- [Page excerpt]
--------------------------------

How Fast Is the Boat to China?

In our previous article we examined the Intra EU-27 trade during last decade and came to the conclusion that the most significant trend with respect to it has been the new EU member states gaining a significant share of the Intra-EU export pie as a result of their accession to the common market and gradual trade liberalization preceding it. Most of the EU-15 countries, on the other hand, have seen their share of the (growing) pie shrink while Germany and a few other countries have been able to maintain their Intra EU market shares roughly stable. We also quoted previous research claiming that Germany has been able to maintain its global export market shares during last decade primarily as a result of strong exports to fast growing economies and the complexity of its export basket while increasingly sourcing intermediate goods in the new EU member states.

In this post we take a closer look at exports from the EU to China. In 2011 the EU-15 countries still accounted for 95% of exports from EU-27 to China, thus we have excluded the new member states from this analysis. We also excluded from the detailed analysis Luxembourg, Greece, Portugal and Ireland due to the small absolute size of their exports to China in 1999. Finally, the Netherlands was not included because of its trade statistics being significantly distorted by its role as a logistics hub for Extra EU trade.

--------------------------------

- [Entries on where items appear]
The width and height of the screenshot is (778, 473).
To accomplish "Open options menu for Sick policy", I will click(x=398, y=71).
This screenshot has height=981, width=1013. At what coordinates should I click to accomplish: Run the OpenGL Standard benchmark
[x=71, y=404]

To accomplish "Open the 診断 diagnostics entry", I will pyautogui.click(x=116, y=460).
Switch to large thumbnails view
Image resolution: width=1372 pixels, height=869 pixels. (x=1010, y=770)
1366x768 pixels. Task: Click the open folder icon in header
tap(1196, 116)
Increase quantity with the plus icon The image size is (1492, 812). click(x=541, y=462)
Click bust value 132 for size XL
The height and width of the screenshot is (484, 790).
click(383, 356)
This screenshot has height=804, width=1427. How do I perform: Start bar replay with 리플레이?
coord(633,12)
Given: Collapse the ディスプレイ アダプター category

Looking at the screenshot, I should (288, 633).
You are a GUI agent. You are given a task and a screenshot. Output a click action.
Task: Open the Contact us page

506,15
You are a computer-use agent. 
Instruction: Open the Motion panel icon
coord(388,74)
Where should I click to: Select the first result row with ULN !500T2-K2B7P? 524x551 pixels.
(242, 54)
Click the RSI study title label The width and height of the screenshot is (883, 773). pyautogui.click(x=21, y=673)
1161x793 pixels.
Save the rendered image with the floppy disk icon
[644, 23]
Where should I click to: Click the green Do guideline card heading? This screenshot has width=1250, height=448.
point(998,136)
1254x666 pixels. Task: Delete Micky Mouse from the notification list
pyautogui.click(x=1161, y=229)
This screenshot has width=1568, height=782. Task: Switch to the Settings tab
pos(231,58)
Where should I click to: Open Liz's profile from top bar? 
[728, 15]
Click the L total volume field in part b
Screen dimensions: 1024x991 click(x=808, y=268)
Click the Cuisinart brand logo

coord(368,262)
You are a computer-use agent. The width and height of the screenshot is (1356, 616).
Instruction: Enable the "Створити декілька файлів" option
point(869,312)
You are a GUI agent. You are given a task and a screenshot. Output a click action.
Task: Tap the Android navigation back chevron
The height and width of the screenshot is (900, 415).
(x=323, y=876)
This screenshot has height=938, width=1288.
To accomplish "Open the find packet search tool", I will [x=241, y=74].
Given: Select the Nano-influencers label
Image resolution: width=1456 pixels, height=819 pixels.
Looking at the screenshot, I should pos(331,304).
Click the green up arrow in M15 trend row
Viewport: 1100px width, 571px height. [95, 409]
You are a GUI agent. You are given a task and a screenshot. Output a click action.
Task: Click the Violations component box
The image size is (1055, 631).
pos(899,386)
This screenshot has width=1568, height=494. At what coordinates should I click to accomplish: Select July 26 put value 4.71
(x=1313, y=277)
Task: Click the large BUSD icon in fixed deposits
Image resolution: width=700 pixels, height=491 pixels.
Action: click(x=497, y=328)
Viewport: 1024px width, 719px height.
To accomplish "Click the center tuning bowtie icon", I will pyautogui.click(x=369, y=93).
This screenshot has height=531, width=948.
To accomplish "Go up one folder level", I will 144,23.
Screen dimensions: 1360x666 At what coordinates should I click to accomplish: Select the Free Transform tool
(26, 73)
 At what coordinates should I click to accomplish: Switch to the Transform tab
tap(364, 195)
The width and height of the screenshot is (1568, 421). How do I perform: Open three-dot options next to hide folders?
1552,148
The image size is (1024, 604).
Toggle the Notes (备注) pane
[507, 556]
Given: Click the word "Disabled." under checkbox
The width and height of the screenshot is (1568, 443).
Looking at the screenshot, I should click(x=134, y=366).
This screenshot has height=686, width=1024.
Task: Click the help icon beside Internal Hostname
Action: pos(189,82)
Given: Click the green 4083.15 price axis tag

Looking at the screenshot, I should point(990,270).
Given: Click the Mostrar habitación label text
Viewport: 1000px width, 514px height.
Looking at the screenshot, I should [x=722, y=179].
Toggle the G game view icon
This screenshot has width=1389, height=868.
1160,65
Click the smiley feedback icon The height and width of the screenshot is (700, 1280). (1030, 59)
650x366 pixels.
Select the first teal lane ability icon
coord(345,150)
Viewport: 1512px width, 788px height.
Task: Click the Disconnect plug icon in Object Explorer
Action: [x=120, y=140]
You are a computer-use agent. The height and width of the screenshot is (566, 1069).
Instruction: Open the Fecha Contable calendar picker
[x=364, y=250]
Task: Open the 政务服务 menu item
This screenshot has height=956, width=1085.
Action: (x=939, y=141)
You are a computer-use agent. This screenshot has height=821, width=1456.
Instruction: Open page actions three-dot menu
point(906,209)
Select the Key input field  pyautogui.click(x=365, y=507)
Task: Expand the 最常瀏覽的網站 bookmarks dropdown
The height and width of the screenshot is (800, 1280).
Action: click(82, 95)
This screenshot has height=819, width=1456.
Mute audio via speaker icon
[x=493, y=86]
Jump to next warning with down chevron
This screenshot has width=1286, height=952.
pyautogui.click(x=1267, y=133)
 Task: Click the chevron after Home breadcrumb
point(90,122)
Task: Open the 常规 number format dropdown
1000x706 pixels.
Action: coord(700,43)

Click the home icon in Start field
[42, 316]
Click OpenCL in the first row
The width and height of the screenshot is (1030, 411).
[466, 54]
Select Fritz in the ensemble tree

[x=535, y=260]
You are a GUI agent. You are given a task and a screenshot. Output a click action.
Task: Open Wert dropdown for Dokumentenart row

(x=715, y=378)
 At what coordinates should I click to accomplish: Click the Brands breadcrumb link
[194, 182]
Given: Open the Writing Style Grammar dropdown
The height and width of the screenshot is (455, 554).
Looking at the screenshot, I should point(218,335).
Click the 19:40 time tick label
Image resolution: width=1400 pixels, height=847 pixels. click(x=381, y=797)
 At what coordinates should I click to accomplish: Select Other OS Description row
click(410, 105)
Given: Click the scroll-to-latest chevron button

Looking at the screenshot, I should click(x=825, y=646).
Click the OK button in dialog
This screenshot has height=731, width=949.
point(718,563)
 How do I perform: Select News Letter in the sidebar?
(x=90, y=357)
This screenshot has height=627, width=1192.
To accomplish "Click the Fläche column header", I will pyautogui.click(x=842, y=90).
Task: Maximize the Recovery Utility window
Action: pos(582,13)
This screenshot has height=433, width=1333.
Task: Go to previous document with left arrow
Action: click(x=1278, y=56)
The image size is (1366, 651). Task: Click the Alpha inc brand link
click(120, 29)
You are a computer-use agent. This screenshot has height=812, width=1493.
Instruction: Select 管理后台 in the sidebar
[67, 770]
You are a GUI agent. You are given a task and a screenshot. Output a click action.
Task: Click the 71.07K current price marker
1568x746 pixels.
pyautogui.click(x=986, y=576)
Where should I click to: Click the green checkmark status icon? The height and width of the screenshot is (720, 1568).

--------------------------------

- [Given problem] List every country that the article on EU exports to China names individually as left out of its detailed analysis. The rows are separate from the article on EU exports to China and are not part of it.

- [Full response] Luxembourg, Greece, Portugal, Ireland, the Netherlands